Five “critical development areas” for procurement have been identified in a report.
The report, The Hackett Group’s Procurement Key Issues 2022, said the areas “ranked high in importance but low in confidence to deliver”.
“If procurement cannot overcome challenges in these areas, it may be difficult to address critical priorities like supply risk objectives,” said Hackett.
The five critical areas are:
1. Enable corporate sustainability
This priority has moved dramatically up the rankings between 2021 and 2022.
“The expectations and demands of procurement’s stakeholders (eg, employees, customers, governments) around supplier sustainability have elevated this priority more than any other on procurement’s agenda,” said the report.
2. Accelerate digital transformation
This has become an “essential enabler of procurement organisations’ ability to deliver new services amid constrained budgets”.
The report said procurement workload was expected to increase by 11% in 2022 “but with no increase in headcount and even a reduction in operating budget”.
3. Improve analytical, modelling and reporting capabilities
The report said “success increasingly requires a data and insight-driven approach to value identification” and it was necessary to make “ever-expanding sources of reliable, up-to-date and forward-looking data and intelligence available to end users”.

....

§ OBJECTIVE A:
Reproduce word for word the stretch of the procurement report excerpt from "The five critical" through "said the report.".
§ OBJECTIVE B:
In the procurement report excerpt, by what percentage was procurement workload expected to increase in 2022?

§ COLLECTED DATA:

....

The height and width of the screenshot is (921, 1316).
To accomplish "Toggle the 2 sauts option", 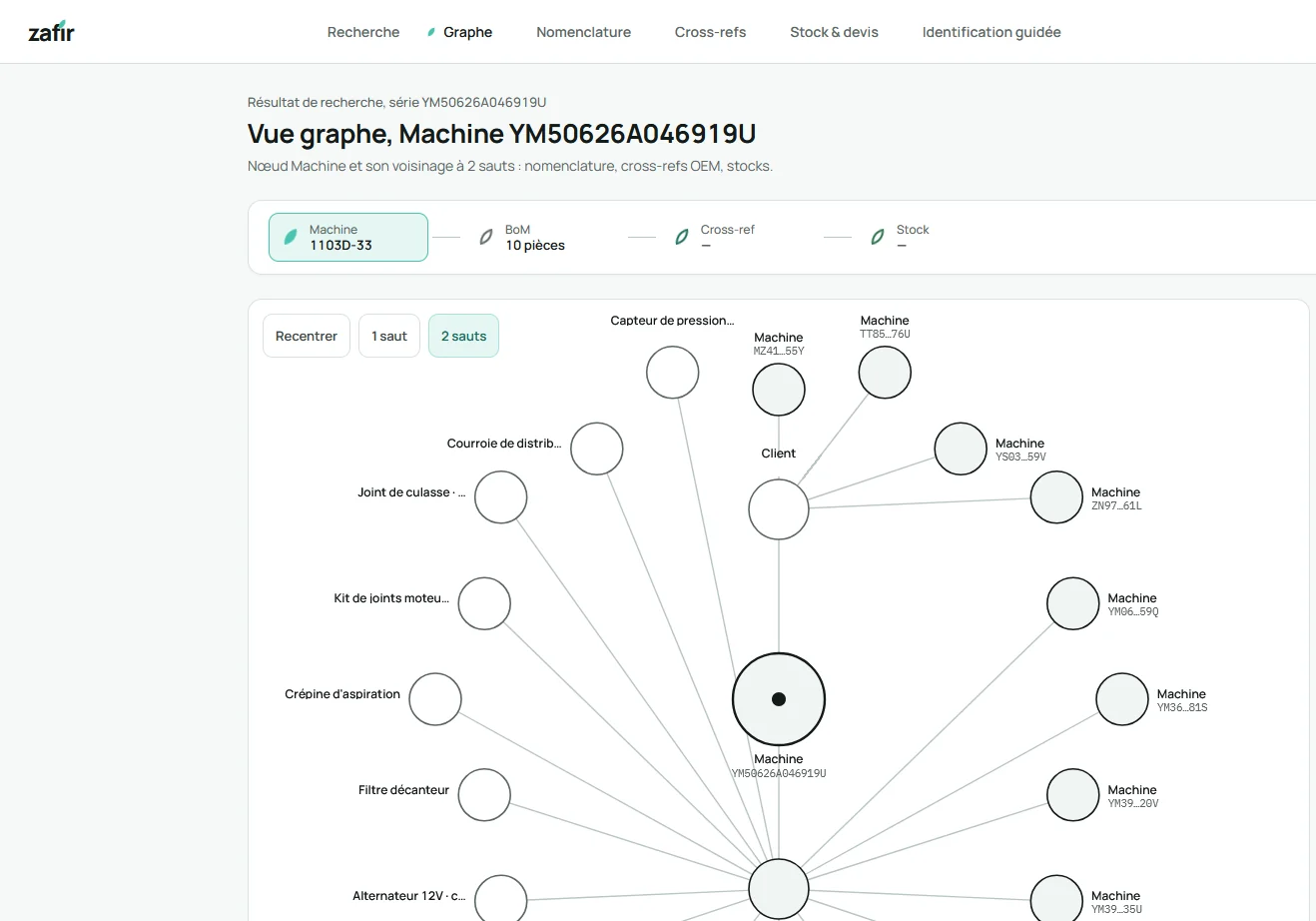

....

§ COMPLETE OUTPUT A:
The five critical areas are:
1. Enable corporate sustainability
This priority has moved dramatically up the rankings between 2021 and 2022.
“The expectations and demands of procurement’s stakeholders (eg, employees, customers, governments) around supplier sustainability have elevated this priority more than any other on procurement’s agenda,” said the report.

§ COMPLETE OUTPUT B:
11%